Do they teach that in school there? They do here, more so at my son's special education school than where my daughter went, but they did some. It didn't always have the desired results, which is why we ended up switching DS to special education because he was being bullied so badly in the regular school. The idea with the training was really good...they used baseball caps in different colors. White is the ideal....that's the color you want to be. Red is like...class clown, getting people to laugh; yellow is emotional; black is taking control, being a leader, dominant. None of the colors are bad in and of themselves, and everyone has a bit of each of the colors, but you want to be wearing the white hat and just have a bit of each of those colors represented. The problem is when one of the colors takes over....red becomes making fun at other people's expense and getting others to co along with you. Yellow becomes whining/crying because you don't get your way. Black becomes being bossy and demanding.
So the idea was that, if someone was acting inappropriately, another kid could just ask them " What color hat are you wearing?" Then the person was supposed to think about their behavior and they could talk things out, etc.
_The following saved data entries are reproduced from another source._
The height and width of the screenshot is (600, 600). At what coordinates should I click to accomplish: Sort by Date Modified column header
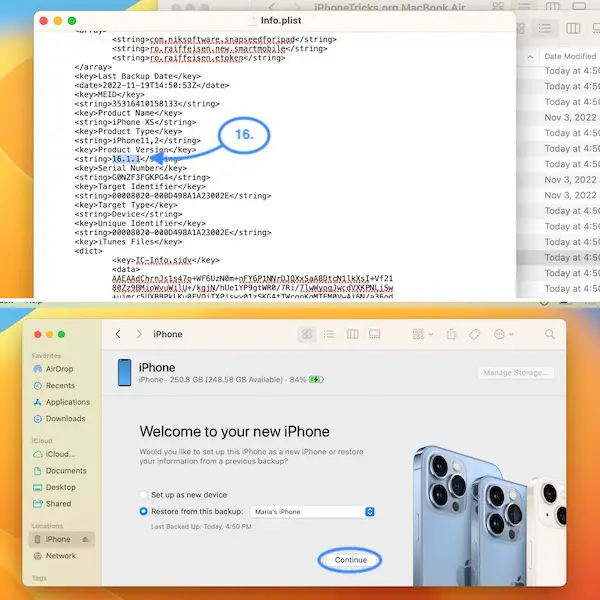pos(570,56)
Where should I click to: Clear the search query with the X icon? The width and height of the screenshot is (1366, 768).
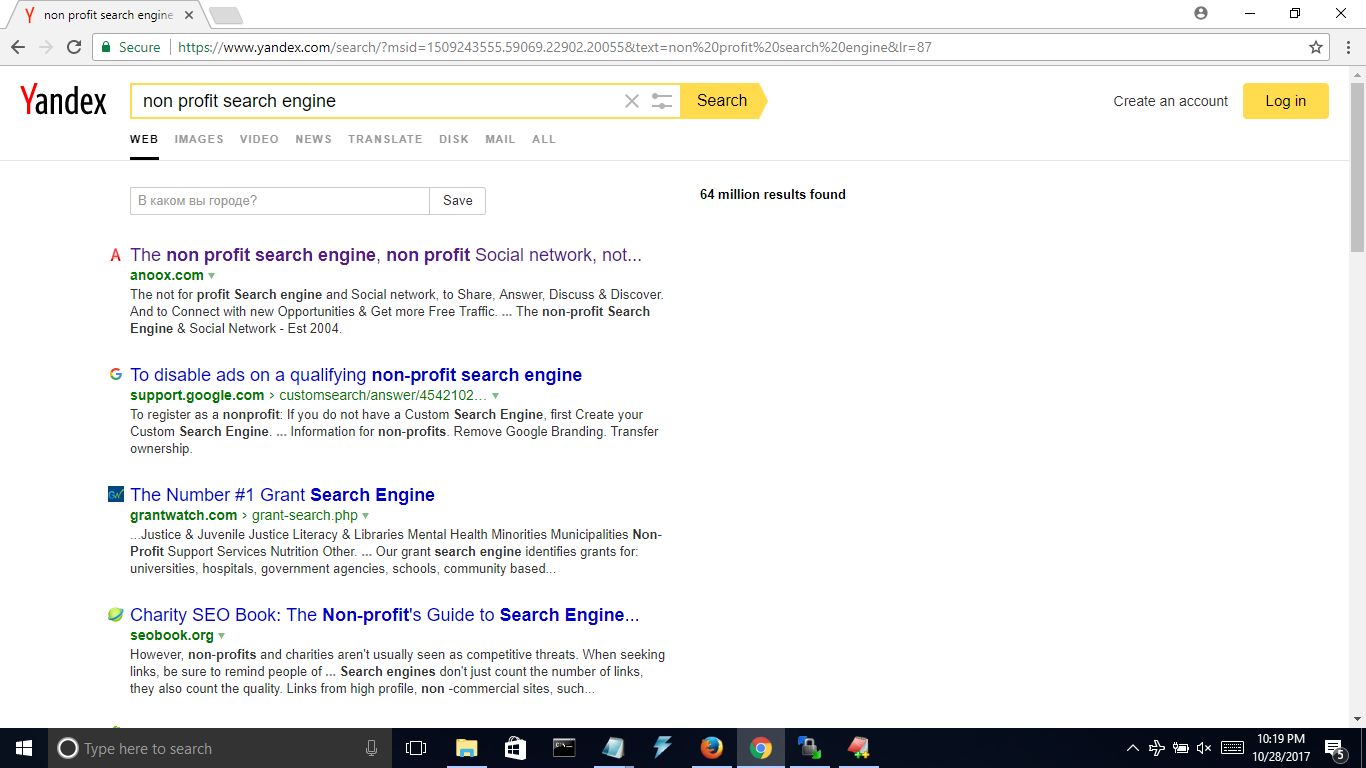[631, 101]
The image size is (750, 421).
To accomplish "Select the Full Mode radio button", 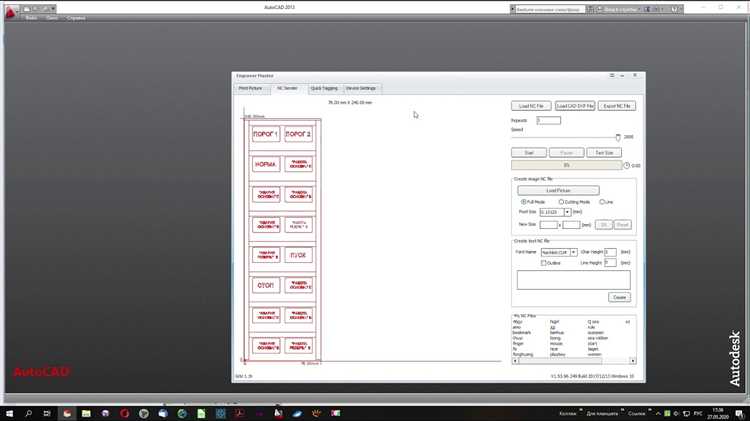I will coord(523,202).
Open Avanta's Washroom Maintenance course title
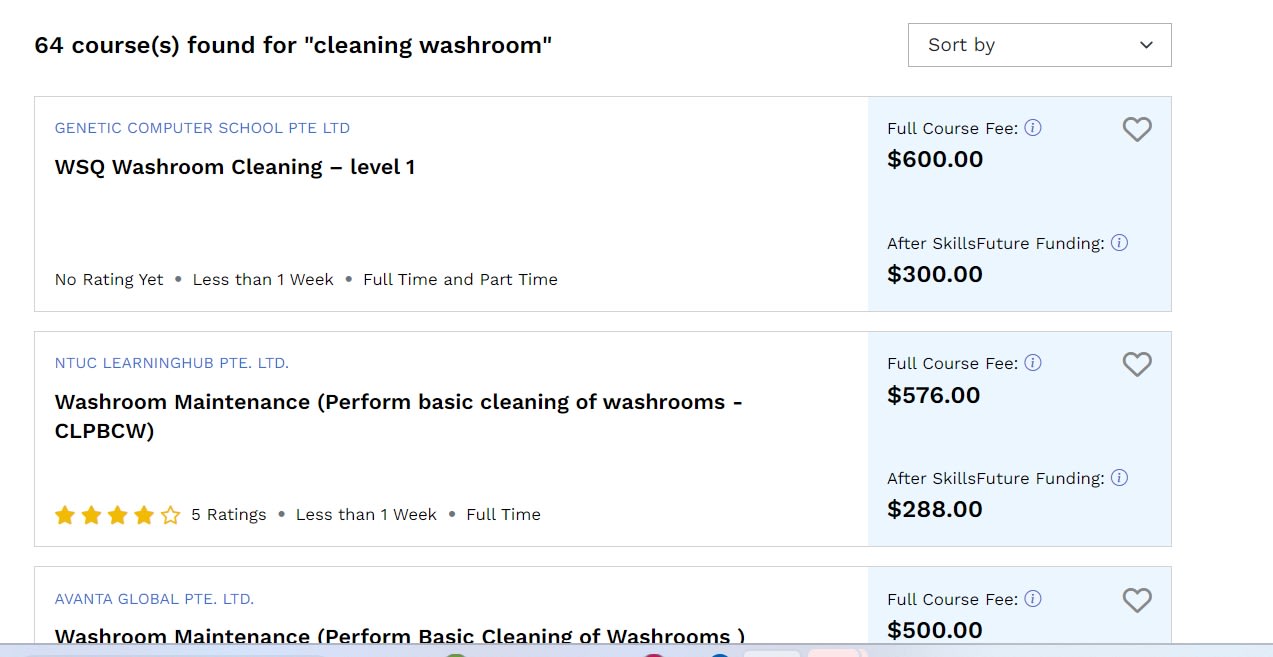Viewport: 1273px width, 657px height. point(400,636)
And they learned to talk to each other, practice what they could say if someone was insulting them, or said something rude. You tell them to stop, I don't like it when you say bla bla bla. And then there was a whole protocol for if someone was picking on you. You were supposed to tell them 3 times to stop, and if they didn't, you were supposed to find a friend to stand up with you....strength in numbers, and then you walk away if that doesn't work, and if the person follows you THEN you go to the teacher. The teacher talks to the student, they are supposed to have a conversation with you. You tell them what you didn't like and why, and the kid says "Oh, I'm sorry....I was just joking. I didn't realize that hurt your feelings. I won't do that again." Problem solved.
Good in theory, but DS's issue with Autism is that he can't control his emotions. When something is confusing, he doesn't think to ask for help, he just bursts into tears. So the teacher says "get out your math books and turn to page 26" and he's freaking out because he's still stuck on finding his math book in his desk and has forgotten which page he was supposed to turn to once he finds it. So instead of looking at the page of the kid sitting next to him, or raising his hand to ask "Which page?" he is panicking because he doesn't have the math book out. So he just starts crying. The other kids liked to take advantage of that and do things to make him cry...like.....it's time to go home....he needs his coat....let's form a line and dance in front of the coat rack so he can't get to his coat. Or after PE, snap him with towels, taunting him to cry like a baby. Hide his gym bag. And because he's "wearing the yellow hat", it's HIS fault, because if he wouldn't react, those other kids wouldn't have any reason to do this to him. His crying overshadowed what the other kids were doing, the teachers didn't know what to do beyond telling DS to stop crying. It just gave the other kids an excuse to torture him, because he was wearing the yellow hat, and the whole program is supposed to be about kids solving problems amonst themselves and correcting each other's behavior. But instead of wearing the "white hat" and asking DS "What can I do to help you so that you can stop crying?" they tormented him to make it worse.
Now, at his special education school, they use smaller groups and they have different themes. One week they talked about their favorite animal and what characteristics that animal has. Then they had to describe their own characteristics and find an animal that has those same characteristics, and make a clay figure of that animal. Last week, their theme was "saying goodbye" and they had to think of different situations where you say goodbye, which are positive, which are negative, and they played pictionary with it. So like...saying goodbye because you were released from the hospital is a good thing...but your pet rabbit dying is a bad thing.
Anyway, his school does this all the way up through high school, but DD is in her first year of high school in a regular school and I don't think they really do much with social skills anymore...maybe an assembly or something, but not a weekly class like DS gets.